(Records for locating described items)
* * * *

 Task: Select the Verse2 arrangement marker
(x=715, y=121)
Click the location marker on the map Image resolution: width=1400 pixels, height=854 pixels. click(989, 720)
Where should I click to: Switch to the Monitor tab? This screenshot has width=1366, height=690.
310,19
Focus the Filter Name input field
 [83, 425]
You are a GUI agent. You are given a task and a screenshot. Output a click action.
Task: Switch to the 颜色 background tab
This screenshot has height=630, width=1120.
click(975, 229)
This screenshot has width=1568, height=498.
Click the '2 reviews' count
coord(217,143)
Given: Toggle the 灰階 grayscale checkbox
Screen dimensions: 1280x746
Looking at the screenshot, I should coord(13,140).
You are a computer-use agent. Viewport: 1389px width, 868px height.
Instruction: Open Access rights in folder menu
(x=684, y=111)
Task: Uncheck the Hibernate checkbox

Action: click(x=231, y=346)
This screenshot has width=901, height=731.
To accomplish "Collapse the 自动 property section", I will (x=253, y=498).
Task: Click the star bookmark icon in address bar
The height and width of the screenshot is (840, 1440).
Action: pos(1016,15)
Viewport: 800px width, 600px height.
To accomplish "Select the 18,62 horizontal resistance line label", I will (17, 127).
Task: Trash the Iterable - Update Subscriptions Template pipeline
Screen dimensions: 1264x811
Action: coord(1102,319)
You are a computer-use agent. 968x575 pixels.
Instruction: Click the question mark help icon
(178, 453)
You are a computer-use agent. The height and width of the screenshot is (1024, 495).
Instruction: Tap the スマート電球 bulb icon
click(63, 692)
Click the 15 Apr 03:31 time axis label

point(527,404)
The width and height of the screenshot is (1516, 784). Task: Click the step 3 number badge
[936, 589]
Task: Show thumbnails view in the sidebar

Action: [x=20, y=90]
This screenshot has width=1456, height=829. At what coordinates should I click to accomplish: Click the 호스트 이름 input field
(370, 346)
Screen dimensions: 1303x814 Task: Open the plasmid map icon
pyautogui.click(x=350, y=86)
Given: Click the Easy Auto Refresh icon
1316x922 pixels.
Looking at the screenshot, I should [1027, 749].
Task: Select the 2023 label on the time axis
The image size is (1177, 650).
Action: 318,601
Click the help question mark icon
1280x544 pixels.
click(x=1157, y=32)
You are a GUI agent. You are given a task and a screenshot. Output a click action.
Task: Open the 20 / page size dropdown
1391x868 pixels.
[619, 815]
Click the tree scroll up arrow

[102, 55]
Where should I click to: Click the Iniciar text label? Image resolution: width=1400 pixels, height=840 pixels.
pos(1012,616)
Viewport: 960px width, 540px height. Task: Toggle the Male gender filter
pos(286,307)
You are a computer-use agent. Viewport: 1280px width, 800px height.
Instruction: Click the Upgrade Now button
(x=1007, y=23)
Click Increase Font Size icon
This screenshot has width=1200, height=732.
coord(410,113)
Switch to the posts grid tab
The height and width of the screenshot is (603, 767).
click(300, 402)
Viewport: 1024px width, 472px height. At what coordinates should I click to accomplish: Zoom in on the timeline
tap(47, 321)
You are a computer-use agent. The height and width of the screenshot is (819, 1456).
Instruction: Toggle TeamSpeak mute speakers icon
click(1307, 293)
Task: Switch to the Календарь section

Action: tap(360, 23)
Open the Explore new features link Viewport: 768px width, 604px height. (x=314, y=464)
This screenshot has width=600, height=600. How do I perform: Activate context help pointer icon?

* * * *

● **Directive**:
Show every line in the rows above that contains the string "Viewport". Case counts.

● **Response to the exercise**:
You are a computer-use agent. Viewport: 1389px width, 868px height.
Viewport: 800px width, 600px height.
Viewport: 960px width, 540px height. Task: Toggle the Male gender filter
You are a computer-use agent. Viewport: 1280px width, 800px height.
Viewport: 1024px width, 472px height. At what coordinates should I click to accomplish: Zoom in on the timeline
Open the Explore new features link Viewport: 768px width, 604px height. (x=314, y=464)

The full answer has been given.